Verster stressed that urgent progress had to be made across several interventions simultaneously if the foundations were to be laid for such an outcome, including changes to government’s scrap policy, dramatic rail and port improvements, as well as demand-side guarantees.

The expiration of the scrap ban in December had already resulted in higher prices, but AMSA also wanted the prevailing tax to be abolished to improve the prospects for its integrated operations.

Patel had indicated that he was not able to make unilateral changes to the policy and that processes would have to be followed if the current policy was to be overhauled.

AMSA is also keen to see significant progress on the logistics, power and crime crises, which were adding significant cost to its operations.

During 2023, these “abnormal costs” were calculated to be R750-million, R580-million of which arose directly from the underperformance of Transnet, including its failure to deliver iron-ore to Newcastle by rail, which resulted in a five-week shutdown of the blast furnace.

The other costs were attributed to ongoing cable theft (R110-million) and an increase in security costs (R60-million) to combat criminality in and around its operations.

The business had also been severely affected by power disruptions in 2023, with 51 load curtailment instructions received from Eskom during the year, up from eight in 2022.

The company was, thus, pushing ahead with its plan to invest in a 200 MW solar photovoltaic facility, which would be funded primarily by the bigger ArcelorMittal Group, owing to AMSA’s own balance sheet pressures.

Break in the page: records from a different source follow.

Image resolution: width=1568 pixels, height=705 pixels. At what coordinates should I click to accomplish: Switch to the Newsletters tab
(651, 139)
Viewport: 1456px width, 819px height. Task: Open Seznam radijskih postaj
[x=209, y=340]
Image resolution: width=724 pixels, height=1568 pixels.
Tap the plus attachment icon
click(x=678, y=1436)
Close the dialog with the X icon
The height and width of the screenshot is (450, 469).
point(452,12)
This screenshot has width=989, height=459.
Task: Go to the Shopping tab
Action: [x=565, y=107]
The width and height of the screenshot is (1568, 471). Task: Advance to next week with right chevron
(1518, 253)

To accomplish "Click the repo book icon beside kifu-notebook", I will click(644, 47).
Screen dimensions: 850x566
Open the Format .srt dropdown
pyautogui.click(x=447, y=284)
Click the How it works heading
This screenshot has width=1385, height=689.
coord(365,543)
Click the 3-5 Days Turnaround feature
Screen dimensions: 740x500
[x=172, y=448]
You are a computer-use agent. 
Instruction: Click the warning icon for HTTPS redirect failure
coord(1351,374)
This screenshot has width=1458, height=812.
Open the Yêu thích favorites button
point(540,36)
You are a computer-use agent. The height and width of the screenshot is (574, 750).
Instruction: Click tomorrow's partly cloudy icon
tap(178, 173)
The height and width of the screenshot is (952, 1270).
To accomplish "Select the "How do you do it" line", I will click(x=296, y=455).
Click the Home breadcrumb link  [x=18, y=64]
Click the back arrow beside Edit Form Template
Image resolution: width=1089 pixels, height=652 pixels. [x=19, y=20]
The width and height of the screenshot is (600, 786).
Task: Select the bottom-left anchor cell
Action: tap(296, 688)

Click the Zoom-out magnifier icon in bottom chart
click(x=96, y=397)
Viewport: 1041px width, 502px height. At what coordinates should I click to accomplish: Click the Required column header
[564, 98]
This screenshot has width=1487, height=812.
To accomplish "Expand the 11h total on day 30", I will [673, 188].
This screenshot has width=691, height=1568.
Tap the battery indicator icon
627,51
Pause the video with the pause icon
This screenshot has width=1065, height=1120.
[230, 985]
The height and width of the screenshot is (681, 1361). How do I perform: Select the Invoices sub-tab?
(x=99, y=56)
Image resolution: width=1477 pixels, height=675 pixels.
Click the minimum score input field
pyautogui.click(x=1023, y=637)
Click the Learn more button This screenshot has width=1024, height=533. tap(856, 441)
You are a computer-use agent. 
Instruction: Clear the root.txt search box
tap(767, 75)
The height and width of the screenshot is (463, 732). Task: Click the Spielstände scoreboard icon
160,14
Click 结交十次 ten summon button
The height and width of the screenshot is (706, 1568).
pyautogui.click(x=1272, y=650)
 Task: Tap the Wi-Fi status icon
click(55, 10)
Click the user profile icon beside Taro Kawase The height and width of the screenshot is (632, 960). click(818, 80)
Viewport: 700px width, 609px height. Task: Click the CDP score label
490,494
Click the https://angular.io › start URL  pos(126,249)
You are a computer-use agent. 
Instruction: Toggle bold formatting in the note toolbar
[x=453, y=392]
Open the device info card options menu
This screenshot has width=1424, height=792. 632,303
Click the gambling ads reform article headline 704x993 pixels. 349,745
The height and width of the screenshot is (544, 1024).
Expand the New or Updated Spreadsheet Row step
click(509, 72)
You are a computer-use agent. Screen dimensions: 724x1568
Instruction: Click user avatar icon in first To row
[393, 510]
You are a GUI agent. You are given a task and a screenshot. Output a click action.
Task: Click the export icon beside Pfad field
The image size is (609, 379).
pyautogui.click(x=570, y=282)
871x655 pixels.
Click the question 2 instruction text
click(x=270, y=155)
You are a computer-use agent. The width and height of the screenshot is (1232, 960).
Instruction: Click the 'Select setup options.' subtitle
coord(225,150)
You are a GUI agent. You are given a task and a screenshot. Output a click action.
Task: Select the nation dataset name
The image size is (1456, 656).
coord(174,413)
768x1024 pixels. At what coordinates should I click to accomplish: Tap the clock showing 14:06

Verster reported that there had been a delay in securing the necessary grid connection agreement from Eskom, but that progress had been made to secure a contractor to build the solar farm, construction on which could begin in the second quarter.

The Department of Trade, Industry and Competition welcomed AMSA decision to defer the closure of its long-products business, noting that the move followed extensive discussions with the company since December.

"Government has engaged the leadership of the firm as well as its customers and suppliers do identify concrete measures that can assist to support primary steel manufacturing in South Africa," the department said in a statement, adding that the deferral offered immediate relief to more than 1 500 workers at the Newcastle Works and its downstream customers.

"The expected improvement in infrastructure spending, coupled with turnaround plans on transport logistics and commencement of trade under the African Continental Free Trade Area, will all play a positive role in strengthening both demand and supply side challenges in line with the objectives of the Steel Masterplan."